▶ _REQUIREMENT_
Only the lines of the data below from the one with "アプリ (784, 38)" through the one with "[Table basse] (194, 877)" are wanted. Repeat them exactly.

[Dataset entries]
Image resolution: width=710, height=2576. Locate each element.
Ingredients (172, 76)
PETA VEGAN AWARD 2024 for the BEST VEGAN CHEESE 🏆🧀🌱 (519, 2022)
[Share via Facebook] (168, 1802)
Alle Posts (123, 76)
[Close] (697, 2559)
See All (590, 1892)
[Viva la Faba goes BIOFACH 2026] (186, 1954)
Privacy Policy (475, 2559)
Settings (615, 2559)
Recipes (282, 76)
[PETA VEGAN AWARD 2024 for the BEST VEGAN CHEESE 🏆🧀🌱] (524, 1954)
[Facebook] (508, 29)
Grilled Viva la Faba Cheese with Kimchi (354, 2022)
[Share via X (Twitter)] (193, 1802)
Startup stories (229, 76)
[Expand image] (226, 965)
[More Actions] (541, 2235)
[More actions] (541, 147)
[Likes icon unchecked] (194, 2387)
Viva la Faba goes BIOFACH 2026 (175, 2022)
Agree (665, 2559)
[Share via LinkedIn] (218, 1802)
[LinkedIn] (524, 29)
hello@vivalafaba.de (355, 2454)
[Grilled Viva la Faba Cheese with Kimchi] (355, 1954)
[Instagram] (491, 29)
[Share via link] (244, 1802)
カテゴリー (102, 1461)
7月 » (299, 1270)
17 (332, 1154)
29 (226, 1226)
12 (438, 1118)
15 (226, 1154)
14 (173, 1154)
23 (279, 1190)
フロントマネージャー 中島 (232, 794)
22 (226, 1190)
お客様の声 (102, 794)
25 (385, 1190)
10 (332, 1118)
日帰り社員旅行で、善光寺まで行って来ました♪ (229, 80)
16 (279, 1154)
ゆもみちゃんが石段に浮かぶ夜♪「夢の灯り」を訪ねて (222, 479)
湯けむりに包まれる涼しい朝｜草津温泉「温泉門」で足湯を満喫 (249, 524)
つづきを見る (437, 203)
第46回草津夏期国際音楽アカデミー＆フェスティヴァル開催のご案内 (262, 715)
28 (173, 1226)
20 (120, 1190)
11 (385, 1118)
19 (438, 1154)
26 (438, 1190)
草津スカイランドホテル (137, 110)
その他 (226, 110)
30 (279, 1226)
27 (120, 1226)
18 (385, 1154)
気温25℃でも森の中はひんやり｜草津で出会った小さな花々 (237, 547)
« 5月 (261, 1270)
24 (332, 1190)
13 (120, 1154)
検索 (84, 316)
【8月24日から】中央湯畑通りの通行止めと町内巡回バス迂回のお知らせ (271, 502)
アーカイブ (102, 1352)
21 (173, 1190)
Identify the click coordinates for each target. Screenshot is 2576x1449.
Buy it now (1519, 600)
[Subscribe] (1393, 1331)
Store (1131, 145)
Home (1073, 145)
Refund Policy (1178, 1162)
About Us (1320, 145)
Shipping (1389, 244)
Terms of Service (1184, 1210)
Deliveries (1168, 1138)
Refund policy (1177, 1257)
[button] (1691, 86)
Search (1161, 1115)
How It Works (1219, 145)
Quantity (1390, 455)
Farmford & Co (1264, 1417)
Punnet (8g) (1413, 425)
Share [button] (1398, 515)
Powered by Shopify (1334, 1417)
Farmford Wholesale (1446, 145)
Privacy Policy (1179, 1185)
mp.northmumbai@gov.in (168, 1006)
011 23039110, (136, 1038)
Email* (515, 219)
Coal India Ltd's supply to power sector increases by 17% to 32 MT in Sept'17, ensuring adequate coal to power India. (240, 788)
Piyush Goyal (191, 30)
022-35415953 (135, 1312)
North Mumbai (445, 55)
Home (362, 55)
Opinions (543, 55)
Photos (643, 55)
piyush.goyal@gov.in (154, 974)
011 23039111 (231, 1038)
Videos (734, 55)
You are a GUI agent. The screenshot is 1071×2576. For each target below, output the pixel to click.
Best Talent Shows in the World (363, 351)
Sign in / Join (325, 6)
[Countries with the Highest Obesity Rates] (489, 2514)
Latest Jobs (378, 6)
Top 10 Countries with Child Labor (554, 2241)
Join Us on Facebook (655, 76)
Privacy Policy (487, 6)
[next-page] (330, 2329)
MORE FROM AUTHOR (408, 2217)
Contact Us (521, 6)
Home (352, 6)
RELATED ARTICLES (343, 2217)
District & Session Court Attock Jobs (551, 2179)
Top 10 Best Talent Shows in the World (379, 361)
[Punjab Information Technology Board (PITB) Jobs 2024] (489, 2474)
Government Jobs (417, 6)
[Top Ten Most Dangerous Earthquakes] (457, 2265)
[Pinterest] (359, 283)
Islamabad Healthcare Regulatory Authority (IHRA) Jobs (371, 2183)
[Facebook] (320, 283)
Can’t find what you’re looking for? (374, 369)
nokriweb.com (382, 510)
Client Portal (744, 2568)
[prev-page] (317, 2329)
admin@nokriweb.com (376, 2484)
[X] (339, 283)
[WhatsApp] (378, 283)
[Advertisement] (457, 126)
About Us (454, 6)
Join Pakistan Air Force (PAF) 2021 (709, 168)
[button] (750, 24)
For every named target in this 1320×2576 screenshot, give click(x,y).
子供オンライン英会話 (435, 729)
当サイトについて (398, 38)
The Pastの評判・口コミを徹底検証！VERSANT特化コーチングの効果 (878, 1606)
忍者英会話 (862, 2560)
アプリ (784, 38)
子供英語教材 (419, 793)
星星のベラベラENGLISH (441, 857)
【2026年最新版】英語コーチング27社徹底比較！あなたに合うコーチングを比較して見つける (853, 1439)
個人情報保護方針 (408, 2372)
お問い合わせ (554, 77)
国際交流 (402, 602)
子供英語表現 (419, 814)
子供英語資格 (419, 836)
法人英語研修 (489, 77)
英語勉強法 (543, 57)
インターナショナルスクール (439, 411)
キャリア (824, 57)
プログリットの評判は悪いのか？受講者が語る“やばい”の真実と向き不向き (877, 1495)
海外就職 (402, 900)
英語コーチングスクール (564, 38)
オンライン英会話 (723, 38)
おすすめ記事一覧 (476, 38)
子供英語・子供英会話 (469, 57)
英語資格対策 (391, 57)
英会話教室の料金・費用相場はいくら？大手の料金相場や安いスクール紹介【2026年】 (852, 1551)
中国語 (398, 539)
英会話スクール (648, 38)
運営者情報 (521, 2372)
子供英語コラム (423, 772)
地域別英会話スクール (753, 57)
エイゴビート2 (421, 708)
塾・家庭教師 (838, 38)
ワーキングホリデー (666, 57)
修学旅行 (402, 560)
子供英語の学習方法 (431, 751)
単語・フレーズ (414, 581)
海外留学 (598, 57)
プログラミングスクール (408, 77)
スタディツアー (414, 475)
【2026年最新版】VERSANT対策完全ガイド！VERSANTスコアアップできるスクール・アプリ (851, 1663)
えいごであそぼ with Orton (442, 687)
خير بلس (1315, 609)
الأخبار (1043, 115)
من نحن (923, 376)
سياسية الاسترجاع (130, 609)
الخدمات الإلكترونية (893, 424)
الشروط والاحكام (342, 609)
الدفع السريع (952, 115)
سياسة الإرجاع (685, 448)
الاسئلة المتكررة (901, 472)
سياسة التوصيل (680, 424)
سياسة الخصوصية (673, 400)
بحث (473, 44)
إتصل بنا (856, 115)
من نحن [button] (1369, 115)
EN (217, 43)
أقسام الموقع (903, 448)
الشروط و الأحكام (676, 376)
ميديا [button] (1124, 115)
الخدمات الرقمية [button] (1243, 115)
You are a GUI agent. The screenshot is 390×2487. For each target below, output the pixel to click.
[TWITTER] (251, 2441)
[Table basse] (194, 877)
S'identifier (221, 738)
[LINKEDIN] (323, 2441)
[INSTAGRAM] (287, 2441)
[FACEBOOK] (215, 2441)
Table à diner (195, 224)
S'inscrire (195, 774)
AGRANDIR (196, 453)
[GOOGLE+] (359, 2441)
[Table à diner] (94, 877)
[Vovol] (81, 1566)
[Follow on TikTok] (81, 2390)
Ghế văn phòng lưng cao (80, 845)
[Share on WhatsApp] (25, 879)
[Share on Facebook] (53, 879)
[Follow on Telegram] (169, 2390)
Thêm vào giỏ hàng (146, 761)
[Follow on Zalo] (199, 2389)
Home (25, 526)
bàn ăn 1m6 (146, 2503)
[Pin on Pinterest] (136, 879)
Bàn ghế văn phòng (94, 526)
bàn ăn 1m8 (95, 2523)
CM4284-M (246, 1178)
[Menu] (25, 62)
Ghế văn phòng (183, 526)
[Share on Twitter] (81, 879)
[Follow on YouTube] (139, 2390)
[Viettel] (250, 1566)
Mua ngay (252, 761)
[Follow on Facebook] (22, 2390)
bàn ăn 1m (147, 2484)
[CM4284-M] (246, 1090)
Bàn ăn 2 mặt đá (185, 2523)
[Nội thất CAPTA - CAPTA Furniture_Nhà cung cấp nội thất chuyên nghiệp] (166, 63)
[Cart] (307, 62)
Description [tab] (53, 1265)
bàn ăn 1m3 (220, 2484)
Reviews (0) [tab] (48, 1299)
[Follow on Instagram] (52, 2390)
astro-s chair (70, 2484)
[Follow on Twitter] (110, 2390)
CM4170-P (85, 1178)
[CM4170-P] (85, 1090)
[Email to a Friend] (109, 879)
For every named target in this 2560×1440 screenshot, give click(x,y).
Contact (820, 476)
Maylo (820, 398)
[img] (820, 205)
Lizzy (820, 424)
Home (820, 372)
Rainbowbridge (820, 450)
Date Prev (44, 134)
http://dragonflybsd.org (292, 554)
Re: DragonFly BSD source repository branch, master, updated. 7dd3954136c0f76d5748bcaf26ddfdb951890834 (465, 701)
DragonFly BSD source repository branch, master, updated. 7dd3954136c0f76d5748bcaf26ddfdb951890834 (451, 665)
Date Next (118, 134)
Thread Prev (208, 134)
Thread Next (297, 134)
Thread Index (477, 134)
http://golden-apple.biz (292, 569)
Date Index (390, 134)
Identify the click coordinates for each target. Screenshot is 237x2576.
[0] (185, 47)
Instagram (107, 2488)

▶ _TASK RESPONSE_
アプリ (784, 38)
子供英語教材 (419, 793)
星星のベラベラENGLISH (441, 857)
【2026年最新版】英語コーチング27社徹底比較！あなたに合うコーチングを比較して見つける (853, 1439)
個人情報保護方針 (408, 2372)
お問い合わせ (554, 77)
国際交流 (402, 602)
子供英語表現 (419, 814)
子供英語資格 (419, 836)
法人英語研修 (489, 77)
英語勉強法 (543, 57)
インターナショナルスクール (439, 411)
キャリア (824, 57)
プログリットの評判は悪いのか？受講者が語る“やばい”の真実と向き不向き (877, 1495)
海外就職 (402, 900)
英語コーチングスクール (564, 38)
オンライン英会話 (723, 38)
おすすめ記事一覧 (476, 38)
子供英語・子供英会話 (469, 57)
英語資格対策 (391, 57)
英会話教室の料金・費用相場はいくら？大手の料金相場や安いスクール紹介【2026年】 (852, 1551)
中国語 (398, 539)
英会話スクール (648, 38)
運営者情報 (521, 2372)
子供英語コラム (423, 772)
地域別英会話スクール (753, 57)
エイゴビート2 (421, 708)
塾・家庭教師 (838, 38)
ワーキングホリデー (666, 57)
修学旅行 (402, 560)
子供英語の学習方法 (431, 751)
単語・フレーズ (414, 581)
海外留学 (598, 57)
プログラミングスクール (408, 77)
スタディツアー (414, 475)
【2026年最新版】VERSANT対策完全ガイド！VERSANTスコアアップできるスクール・アプリ (851, 1663)
えいごであそぼ with Orton (442, 687)
خير بلس (1315, 609)
الأخبار (1043, 115)
من نحن (923, 376)
سياسية الاسترجاع (130, 609)
الخدمات الإلكترونية (893, 424)
الشروط والاحكام (342, 609)
الدفع السريع (952, 115)
سياسة الإرجاع (685, 448)
الاسئلة المتكررة (901, 472)
سياسة التوصيل (680, 424)
سياسة الخصوصية (673, 400)
بحث (473, 44)
إتصل بنا (856, 115)
من نحن [button] (1369, 115)
EN (217, 43)
أقسام الموقع (903, 448)
الشروط و الأحكام (676, 376)
ميديا [button] (1124, 115)
الخدمات الرقمية [button] (1243, 115)
You are a GUI agent. The screenshot is 390×2487. For each target below, output the pixel to click.
[TWITTER] (251, 2441)
[Table basse] (194, 877)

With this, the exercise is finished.